AI and ML in medical studies: evolving guidelines

Artificial intelligence (AI) and machine learning (ML) techniques are revolutionizing the way to deliver healthcare. ML is a subset of AI that can be used to design and train software algorithms to learn from and act on data. Such algorithms can be employed to develop new prognostic and diagnostic methods with the advantage of being quick and accurate. Starting from data of many patient samples, indeed, these algorithms generate and structure datasets, identify relations between variables, and predict outcomes or divide patients into groups. For example, a software can learn to recognize tumor tissue from normal tissue looking at immunohistochemical slides, or a program might be used to group patients in different risk categories for a pathology according to a set of diagnostic parameters.
ML can be broadly divided into supervised and unsupervised ML, and the best methodology should be selected depending on the clinical question that needs to be answered. Supervised ML starts from labelled data to make predictions on new samples. In this setting, a training set of labeled data is used to teach to the AI, and then the algorithm is tested using a validation set of unlabeled data. This means that a component of manual work is still present, as the labeled dataset has to be manually tagged by an expert. Unsupervised ML, instead, can be defined as a learning of data to find previously unknown patterns or grouping labels for the patient samples. This method does not require a presence of previously labeled data, and, during the training phase, the algorithm uses mimicry to generate a self-organization that captures patterns or allows to make classifications.

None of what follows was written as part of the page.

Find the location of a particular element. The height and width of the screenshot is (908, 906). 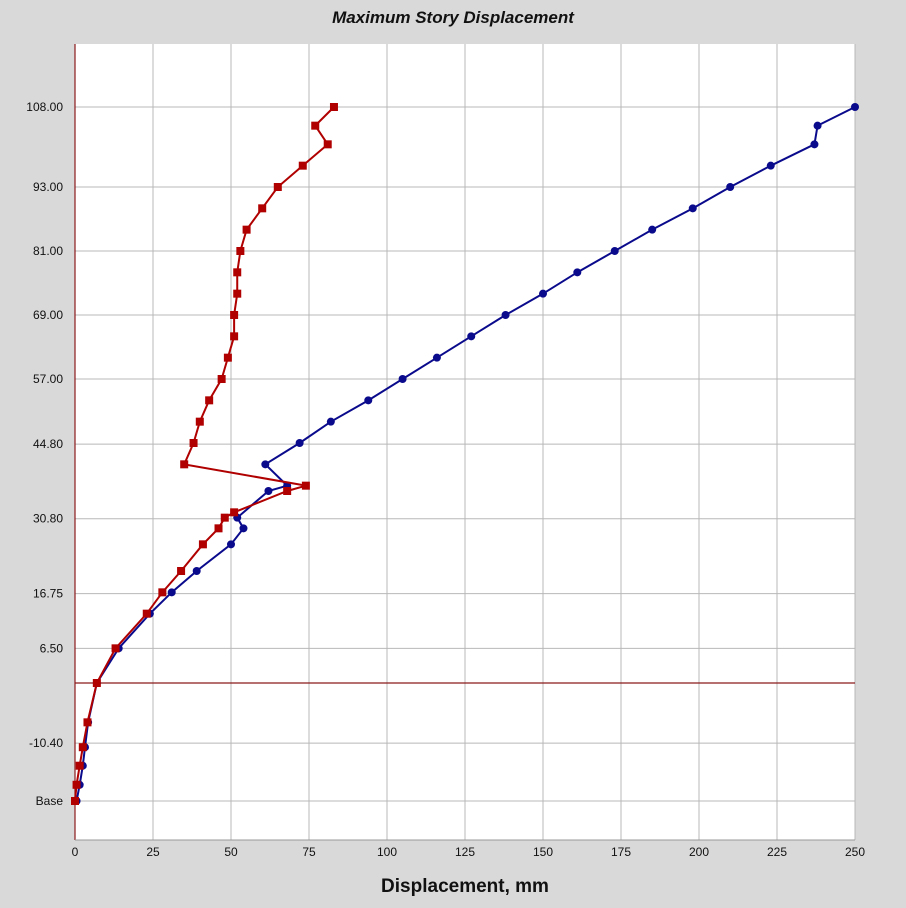

chart-title: Maximum Story Displacement is located at coordinates (453, 18).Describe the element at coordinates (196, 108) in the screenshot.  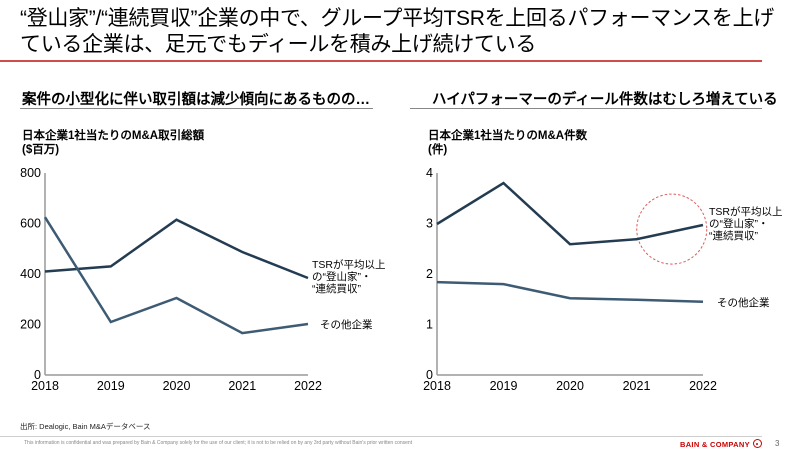
I see `left-panel-divider` at that location.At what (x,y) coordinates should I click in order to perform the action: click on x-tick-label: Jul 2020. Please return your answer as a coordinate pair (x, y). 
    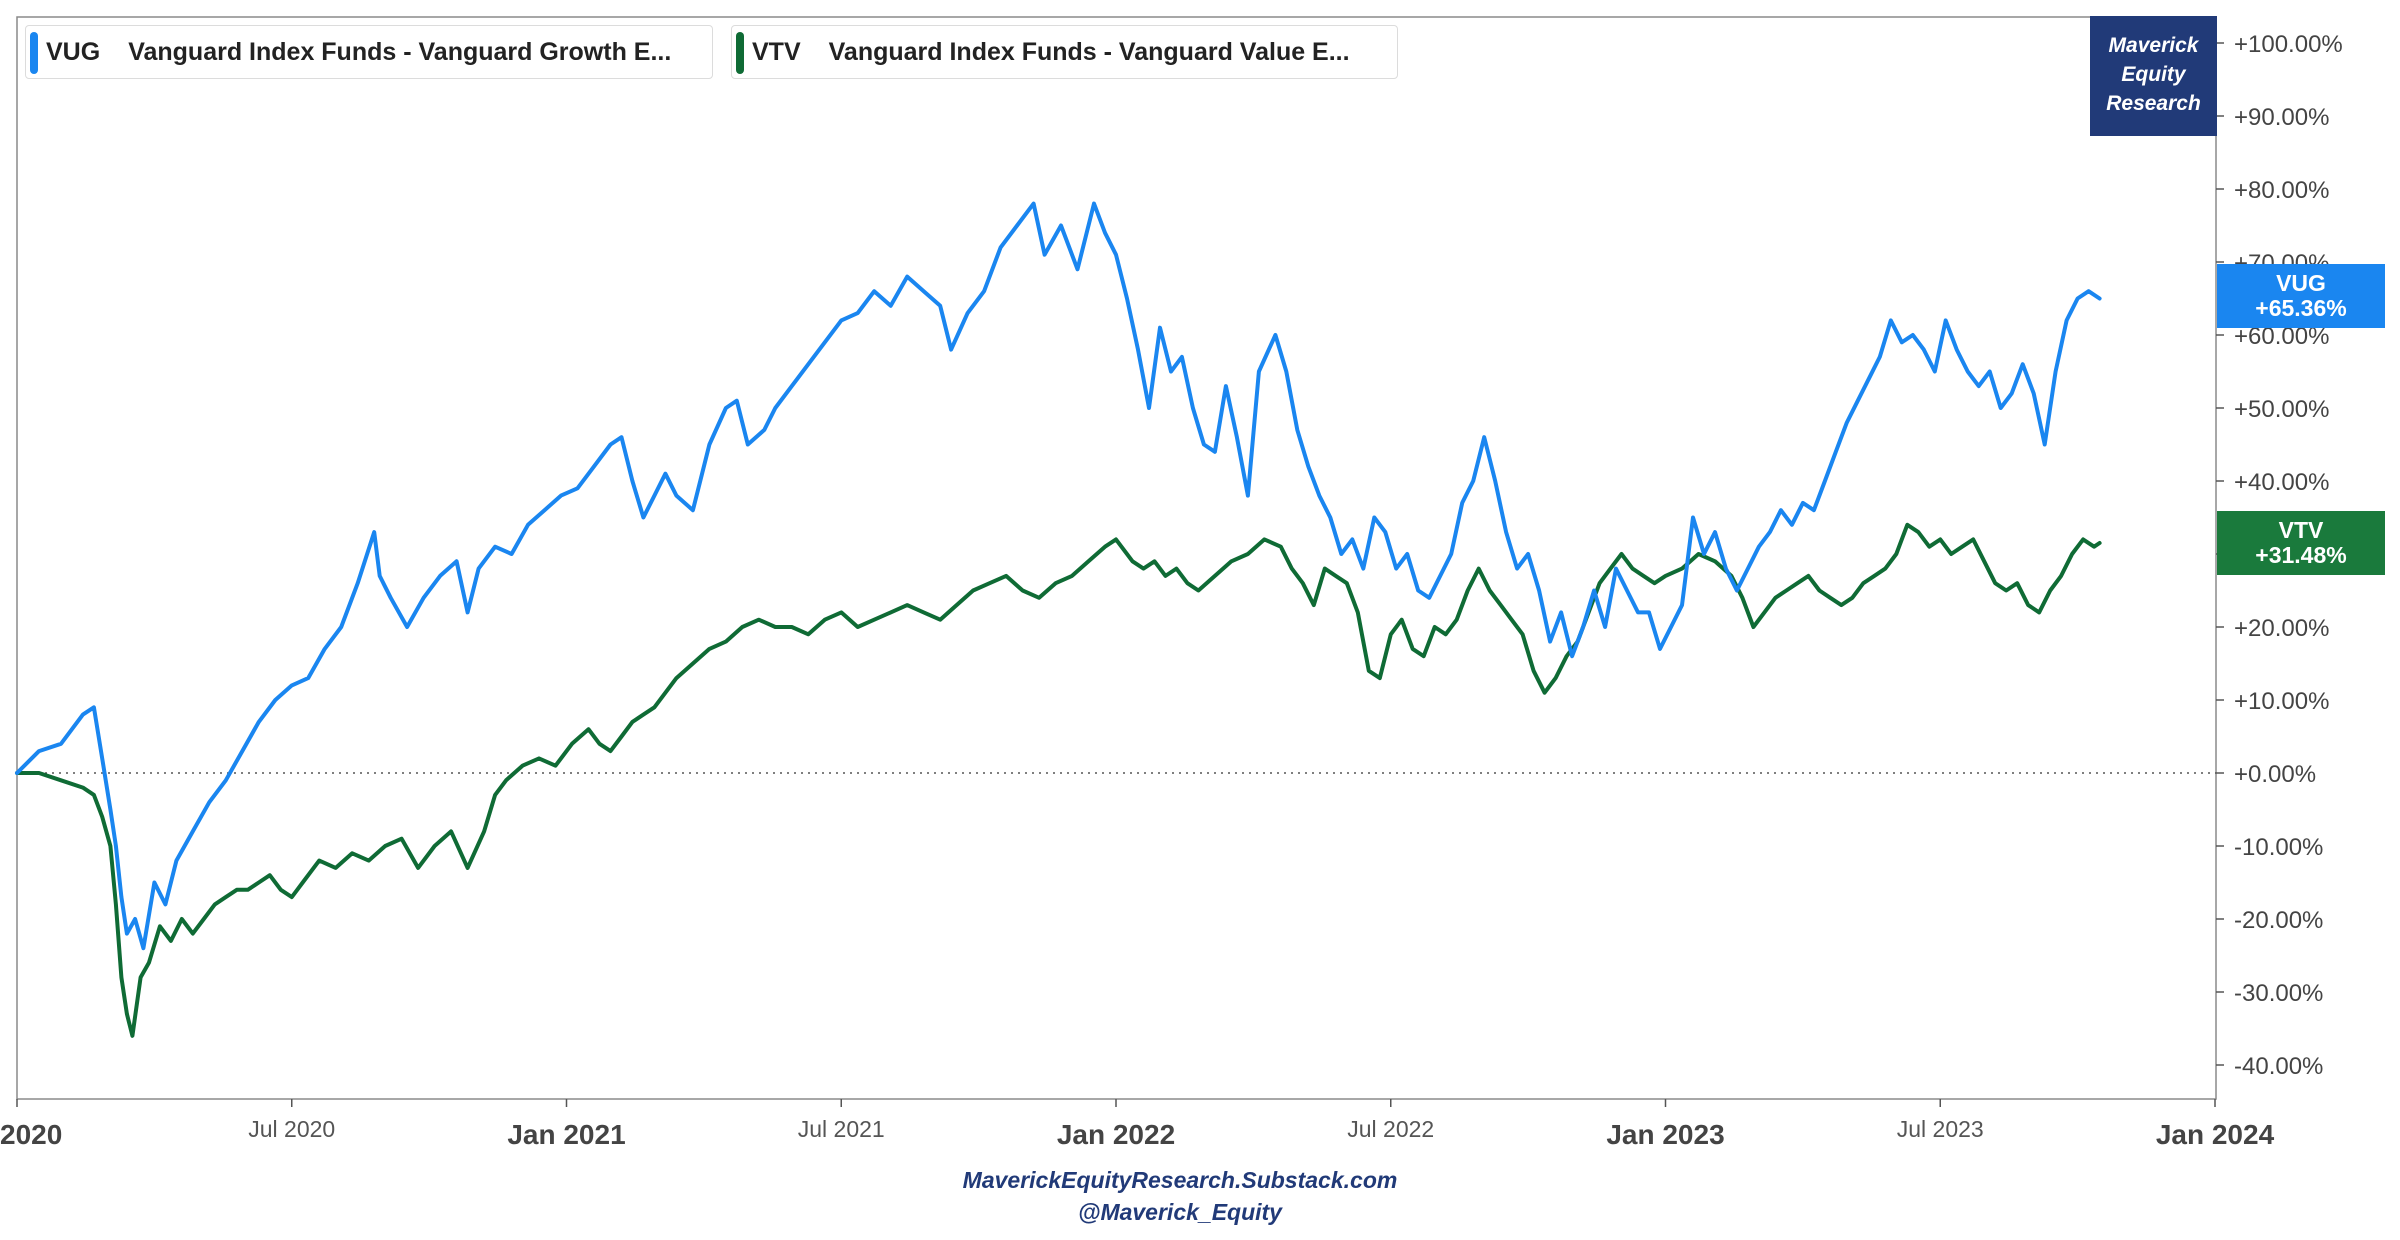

For every method, it is fundamental that ML is trained on a large and diversified dataset, in order to avoid potential biases and to make it reproducible in different settings. For example, if a ML algorithm is being designed to differentiate patients with a high or low risk of cardiovascular pathologies, based on a dataset of biochemical parameters, it would be important that the patients included in the training set come from different centers, and are, for instance, of diverse ethnic groups, or of both sexes, so that the algorithm can be reproducible across different hospitals worldwide. Similarly, a validation set should include an independent set of patients, to prove the accuracy of the algorithm. Finally, it would be important, for the generalizability of the tool, that the included parameters were commonly used in several hospitals, so that the ML might be easily integrated in different settings.
Given the great potential of ML tools, they are being increasingly utilized in clinical studies. However, the evaluation of these AI interventions can be poorly reported, and studies might not include key information to understand their validity. In order to demonstrate the efficacy of AI interventions, they must be assessed by randomized trials. A few published trials including an AI component exist, and, while this is certainly encouraging, the relative novelty of this application within trials led to the fact that the SPIRIT and CONSORT guidelines were found to be underused for AI interventions. To overcome this issue, in 2020, a project was launched to develop AI-specific extensions and elaborations to the SPIRIT and CONSORT guidelines. The SPIRIT-AI and the CONSORT-AI guidelines encourage not only the availability of data and algorithm codes, but also the clear description of the AI intervention, especially for what concerns the human–AI interaction for the handling of input data, and the role of the AI in the clinical decision making. While those guidelines are certainly useful for editors and peer reviewers, they are fundamental for investigators, as they can be used in the early stages of planning, to optimally design trials involving AI.